Cannabis, Kokain, Waffen – die albanische Mafia
Von Stefan Schocher
Der Krieg begann im Juni 2014. Lazarat, ein Dorf nahe der Grenze zu Griechenland, hatte zehn Jahre offiziell keinen Polizisten gesehen. Als dann 900 Polizisten in Panzerfahrzeugen das Dorf umstellten und fünf Tage belagerten kam zu Schusswechseln mit Maschinengewehren und Panzerfäusten. Lazarat war ein Zentrum des Cannabis-Anbaus – in industriellem Ausmaß: 300 Hektar Anbaufläche, Labore zur Verarbeitung der auf 1000 Tonnen pro Jahr geschätzten Ernte. Das macht 4,5 Milliarden Euro Marktwert – und das entsprach damals fast der Hälfte des albanischen BIP.
Das „Kolumbien Europas“ wird Albanien zuweilen genannt. Das Klima, der Boden, die Topographie machen das Land ideal für den Cannabis-Anbau. Und die engen Familienbande gepaart mit einem strammen Ehrenkodex schaffen die Grundvoraussetzungen für kriminelle Strukturen.
Strukturen, die von Strafverfolgungsbehörden in Europa, Großbritannien, Australien oder Nordamerika als extrem gut organisiert, bestens vernetzt, äußerst gewalttätig und ausgesprochen schwer zu infiltrieren beschrieben werden. Mit dem Resultat: Albanische Mafiasyndikate sind heute überall in Europa, Nordamerika, Südamerika, China und Australien aktiv. Und ihr Geschäftsfeld ist nicht nur der Handel mit Cannabis. Sie sind bestens vernetzt mit südamerikanischen Kokain-Kartellen, mischen weltweit in der Prostitution, dem illegalen Glücksspiel, dem Waffenhandel, der Produktpiraterie oder dem Menschenschmuggel mit
So wird einer weit verzweigten albanischen Gruppe etwa ein faktisches Monopol auf den australischen Drogenmarkt zugeschrieben. Aber auch wenn es um den Schmuggel von Kokain nach Europa geht, sind die Albaner mittlerweile führend.
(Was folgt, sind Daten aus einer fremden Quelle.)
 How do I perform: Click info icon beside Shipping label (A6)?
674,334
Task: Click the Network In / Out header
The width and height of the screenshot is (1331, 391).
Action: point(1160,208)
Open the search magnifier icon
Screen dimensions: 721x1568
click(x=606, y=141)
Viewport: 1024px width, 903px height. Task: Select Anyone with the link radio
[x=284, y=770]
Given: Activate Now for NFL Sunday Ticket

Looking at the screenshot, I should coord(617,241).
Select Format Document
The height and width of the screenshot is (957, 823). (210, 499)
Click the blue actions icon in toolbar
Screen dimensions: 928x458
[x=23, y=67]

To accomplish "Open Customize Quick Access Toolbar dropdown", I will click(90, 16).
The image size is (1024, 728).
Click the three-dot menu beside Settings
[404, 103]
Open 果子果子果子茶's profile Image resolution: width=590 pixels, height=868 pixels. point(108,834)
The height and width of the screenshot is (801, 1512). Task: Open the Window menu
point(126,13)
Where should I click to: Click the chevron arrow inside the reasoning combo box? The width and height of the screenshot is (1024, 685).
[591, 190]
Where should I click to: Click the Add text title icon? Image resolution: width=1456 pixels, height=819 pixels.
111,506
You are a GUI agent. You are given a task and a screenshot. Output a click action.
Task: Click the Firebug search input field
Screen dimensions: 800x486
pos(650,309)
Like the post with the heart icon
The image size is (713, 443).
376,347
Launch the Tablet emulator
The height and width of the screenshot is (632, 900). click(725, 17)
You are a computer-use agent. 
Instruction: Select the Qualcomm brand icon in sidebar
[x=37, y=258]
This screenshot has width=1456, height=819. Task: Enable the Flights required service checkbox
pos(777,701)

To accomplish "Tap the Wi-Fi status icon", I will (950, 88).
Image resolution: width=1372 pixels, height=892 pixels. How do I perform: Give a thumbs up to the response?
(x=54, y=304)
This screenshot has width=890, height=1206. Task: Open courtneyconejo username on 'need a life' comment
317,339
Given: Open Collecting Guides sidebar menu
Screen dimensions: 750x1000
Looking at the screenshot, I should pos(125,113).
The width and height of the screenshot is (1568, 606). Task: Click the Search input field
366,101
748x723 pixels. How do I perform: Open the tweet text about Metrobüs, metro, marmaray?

Engste Bande werden den albanischen Familien dabei zu allen italienischen Mafiagruppen zugeschrieben. Denn denen, so berichten italienische Insider, seien Ganoven-Clans der alten Schule letztlich lieber als osteuropäische Slim-fit-Gangster, für die familiäre Bande nichts zählten.
Zugleich zielen die albanischen Gruppen darauf ab, sich bestens mit der Politik sowie den Strafermittlungsbehörden zu vernetzen – in allen Aktivitätsgebieten quer über den Erdball. In Albanien schien das bis zum Juli 2017 ein Leichtes. Mit Amtsantritt von Premier Edi Rama, der das Land in die EU führen will, aber scheint sich allerdings etwas verändert zu haben. Die Mordrate sank um mehr als die Hälfte, das Innenressort wurde aufgerüstet, Polizeikommandanten wurden ausgetauscht. Im Kampf gegen den Cannabis-Anbau hilft heute zudem die italienische Finanzpolizei, die mit Flugzeugen versucht, Plantagen aufzuspüren. Selbst die Opposition bemerkte mehrmals, dass Albaniens organisierte Kriminalität in Panik sei.